SUPPLIED PASSAGE>

○ ○ ○ ○ ○

Central government’s satisfaction may be based on a number of factors, one of which may be advice tendered to it by the DTAB under Section 5, the bench observed.
In an important judgment, the Supreme Court has held that to exercise powers under Section 26A of the Drugs and Cosmetics Act, the Drugs Technical Advisory Board (DTAB) need not be mandatorily consulted by the government in order to be convinced of reasons for banning a medicine.
A bench of Justice RF Nariman and Justice Sanjay Kishan Kaul observed that the government could be justified in declaring a ban even if it finds that the drug has been banned in other countries. The bench also referred 344 fixed combination drugs to the DTAB for a fresh review of their safety, efficacy and therapeutic justification before recommending an action.
The bench was considering a special leave petition filed by the Union of India and the All-India Drug Action Network, and a batch of Transfer petitions, challenging an order of the Delhi High Court that quashed the ban of 344 FDCs in December 2016 on the ground of lack of mandatory consultations with the Drug Testing Advisory Board and the Drug Consultative Committee, statutory requirements under Section 26A.
FDC, a ‘cocktail’ drug, which contains two or more therapeutic ingredients, packed into a single dose, were banned on the recommendation of the government-appointment Kokate committee, which was set up to look into safety and efficacy of FDCs that lacked regulatory approval from the Central Government. The Kokate committee had deemed these FDCs irrational and accordingly the Government notified a ban on them.
The bench observed that, so long as the Central Government’s satisfaction can be said to be based on relevant material, it is not possible to say that not having consulted the DTAB, the power exercised under the said Section would be non-est.

○ ○ ○ ○ ○

GIVEN ENTRIES>
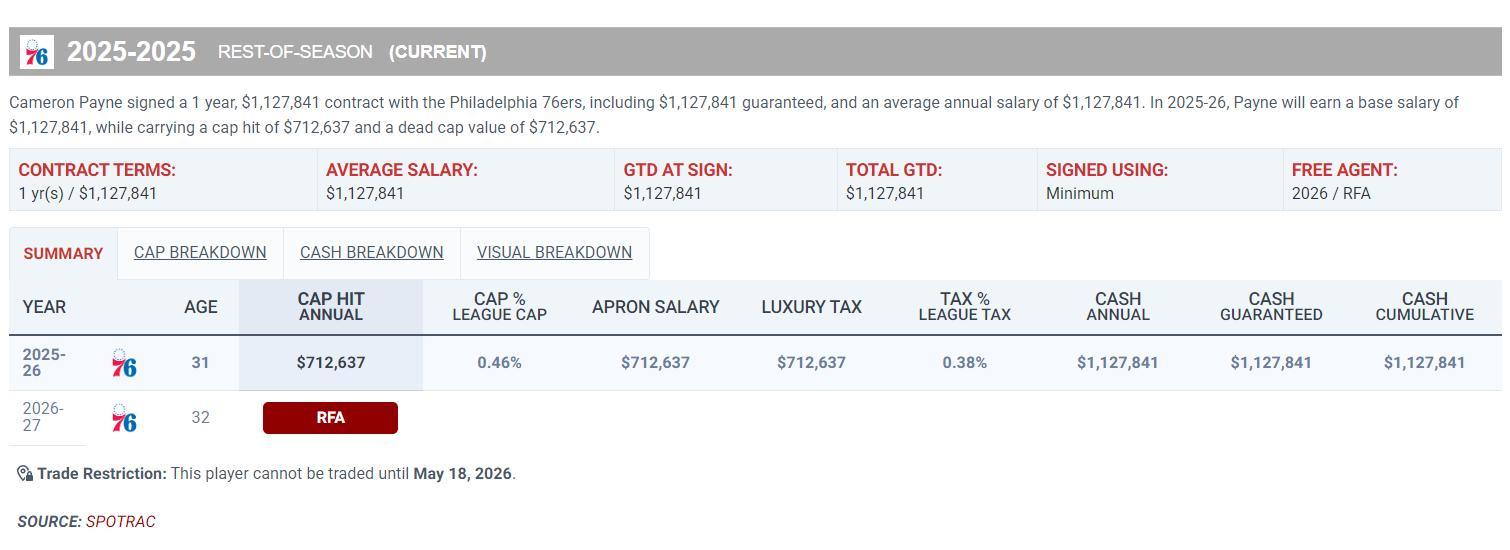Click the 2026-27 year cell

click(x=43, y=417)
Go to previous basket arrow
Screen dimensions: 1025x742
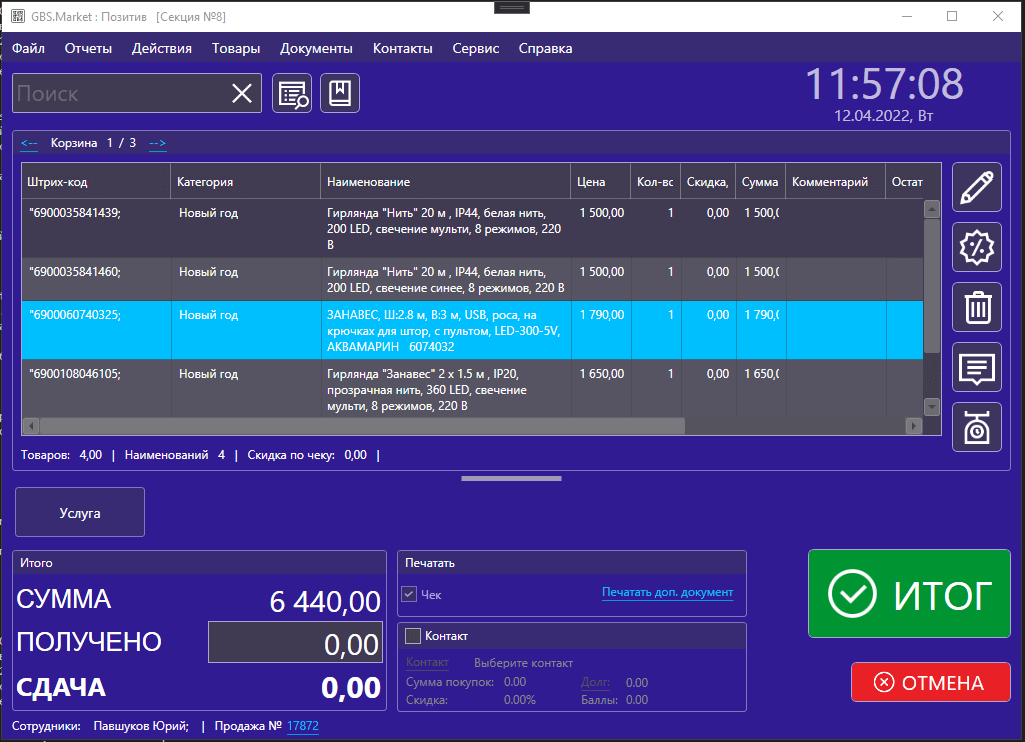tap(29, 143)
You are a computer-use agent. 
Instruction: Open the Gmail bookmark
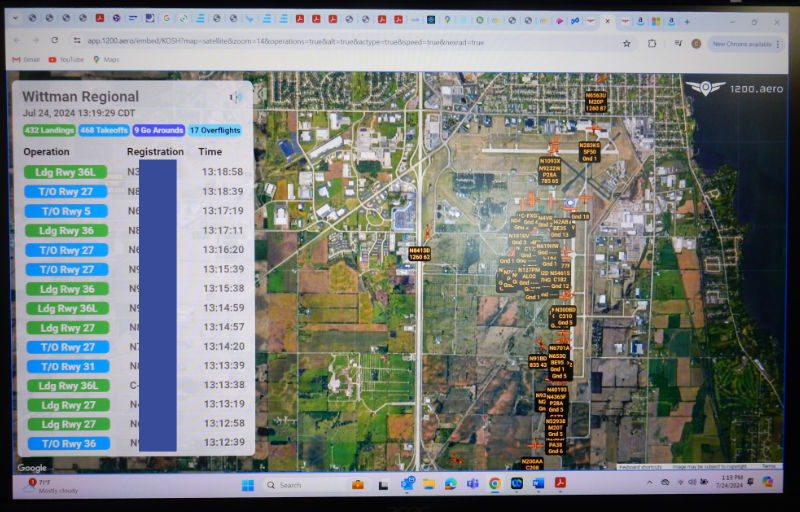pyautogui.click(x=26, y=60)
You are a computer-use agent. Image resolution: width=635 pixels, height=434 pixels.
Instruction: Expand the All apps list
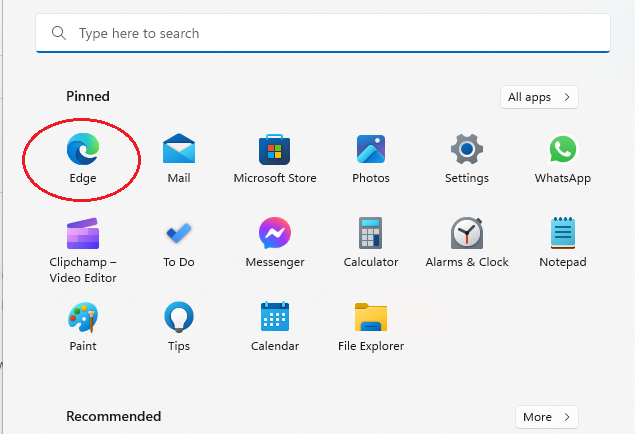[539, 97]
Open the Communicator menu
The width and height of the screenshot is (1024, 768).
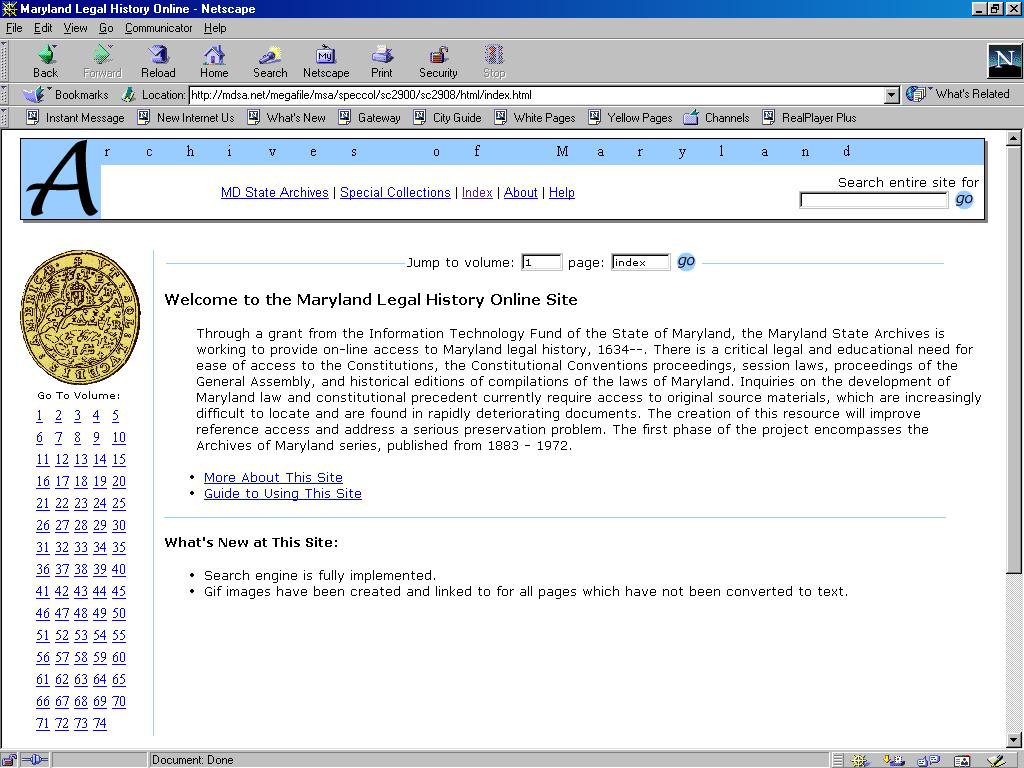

○ ○ ○ ○ ○

THINGS TO DO>
(a) From the report on the drug ban ruling, list each aspect of the 344 fixed combination drugs that the bench asked the DTAB to review afresh.
(b) Extract the report on the drug ban ruling word for word from "In an important" to "banning a medicine.".
Use only the report on the drug ban ruling to complete this.

SOLUTIONS>
(a)
- Safety
- Efficacy
- Therapeutic justification

(b)
In an important judgment, the Supreme Court has held that to exercise powers under Section 26A of the Drugs and Cosmetics Act, the Drugs Technical Advisory Board (DTAB) need not be mandatorily consulted by the government in order to be convinced of reasons for banning a medicine.